L'image des prisonniers de guerre français de la Seconde guerre mondiale : 1940-2000
| Auteur / Autrice : | Évelyne Gayme |
| Direction : | Jean-Jacques Becker |
| Type : | Thèse de doctorat |
| Discipline(s) : | Histoire |
| Date : | Soutenance en 2002 |
| Etablissement(s) : | Paris 10 |
Résumé
A la différence des prisonniers de guerre de la Grande guerre, ceux de la Seconde n'ont jamais été oubliés. Grâce au film La Grande Illusion, qui sort en 1937 et ressort en 1946, ils sont dans tous les esprits, d'autant que chaque famille connaît un prisonnier. Une image schématique, mais dans laquelle les Français se reconnaissent, se développe : les prisonniers sont des victimes, des Français moyens. Cette image naît pendant la guerre et se maintient après, grâce au cinéma, à la littérature, et à des témoignages autocensurés pour correspondre à l'image déjà construite. Craignant de devoir se justifier de la défaite française, les prisonniers de guerre s'auto-épurent en effet et opèrent un tri dans leurs récits : or l'image de l'opinion publique à leur égard n'est négative que durant l'été et l'automne 1945, en liaison avec le procès Pétain.

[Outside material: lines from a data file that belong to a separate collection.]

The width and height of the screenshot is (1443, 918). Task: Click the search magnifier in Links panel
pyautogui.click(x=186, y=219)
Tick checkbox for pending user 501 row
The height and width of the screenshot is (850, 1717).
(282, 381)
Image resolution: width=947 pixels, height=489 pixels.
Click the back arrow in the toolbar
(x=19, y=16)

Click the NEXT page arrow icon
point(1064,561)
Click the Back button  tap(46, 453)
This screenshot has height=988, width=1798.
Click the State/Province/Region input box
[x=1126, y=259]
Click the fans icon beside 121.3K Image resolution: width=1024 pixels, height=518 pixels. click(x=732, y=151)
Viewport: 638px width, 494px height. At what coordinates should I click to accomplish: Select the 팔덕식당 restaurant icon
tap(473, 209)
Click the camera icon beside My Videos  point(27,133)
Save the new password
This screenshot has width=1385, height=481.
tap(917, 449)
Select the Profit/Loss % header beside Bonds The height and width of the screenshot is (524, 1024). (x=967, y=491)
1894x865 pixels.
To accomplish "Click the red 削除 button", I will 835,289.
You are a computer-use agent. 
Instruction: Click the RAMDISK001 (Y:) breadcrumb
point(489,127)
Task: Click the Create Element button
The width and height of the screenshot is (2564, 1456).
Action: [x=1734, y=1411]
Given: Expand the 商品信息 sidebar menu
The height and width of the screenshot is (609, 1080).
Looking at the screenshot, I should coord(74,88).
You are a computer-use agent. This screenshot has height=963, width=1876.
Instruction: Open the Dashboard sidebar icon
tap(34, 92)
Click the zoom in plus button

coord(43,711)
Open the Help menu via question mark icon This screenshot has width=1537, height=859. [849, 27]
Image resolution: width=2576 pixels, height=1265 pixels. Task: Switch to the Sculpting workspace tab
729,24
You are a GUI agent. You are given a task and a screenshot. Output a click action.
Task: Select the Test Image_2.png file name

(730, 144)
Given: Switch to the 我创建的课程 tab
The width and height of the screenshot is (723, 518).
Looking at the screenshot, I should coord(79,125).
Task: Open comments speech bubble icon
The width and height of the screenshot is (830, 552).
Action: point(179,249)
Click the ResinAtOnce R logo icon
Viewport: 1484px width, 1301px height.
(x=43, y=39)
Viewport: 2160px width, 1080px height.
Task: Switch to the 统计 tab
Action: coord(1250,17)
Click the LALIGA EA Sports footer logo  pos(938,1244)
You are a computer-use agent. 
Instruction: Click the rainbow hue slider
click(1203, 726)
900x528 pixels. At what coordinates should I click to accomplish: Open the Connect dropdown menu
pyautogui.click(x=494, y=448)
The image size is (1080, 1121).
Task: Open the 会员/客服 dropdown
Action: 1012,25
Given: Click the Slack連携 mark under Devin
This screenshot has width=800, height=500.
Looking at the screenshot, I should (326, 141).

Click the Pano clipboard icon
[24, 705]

Mais ils sont reconnus officiellement comme des combattants dès 1949. Cette image constamment présente dans la société évolue peu, et seulement en fonction des capacités d'identification et des aspirations des Français : le prisonnier de guerre est un homme ordinaire face au résistant gaullien dans les années 1960 ; il n'aime pas la guerre alors que la décolonisation bat son plein ; il témoigne que l'ennemi peut être humain quand la Guerre froide diabolise l'autre. Dès les années 1950, des voix très minoritaires s'élèvent au sein de la communauté des anciens prisonniers contre cette image qui ne met en valeur ni leurs souffrances particulières, ni les valeurs auxquelles ils sont attachées. Les années 1970, qui éclairent les zones de la Seconde Guerre mondiale jusque là restées dans l'ombre, sont le moment choisi par les prisonniers pour rétablir une image plus conforme à ce qu'ils ont subi, sans succès cependant, les Français ne pouvant s'identifier à une image trop précise. Pour intégrer cet échec, les anciens prisonniers développent aujourd'hui l'idée selon laquelle chaque captivité étant unique, aucune image ne saurait être fidèle.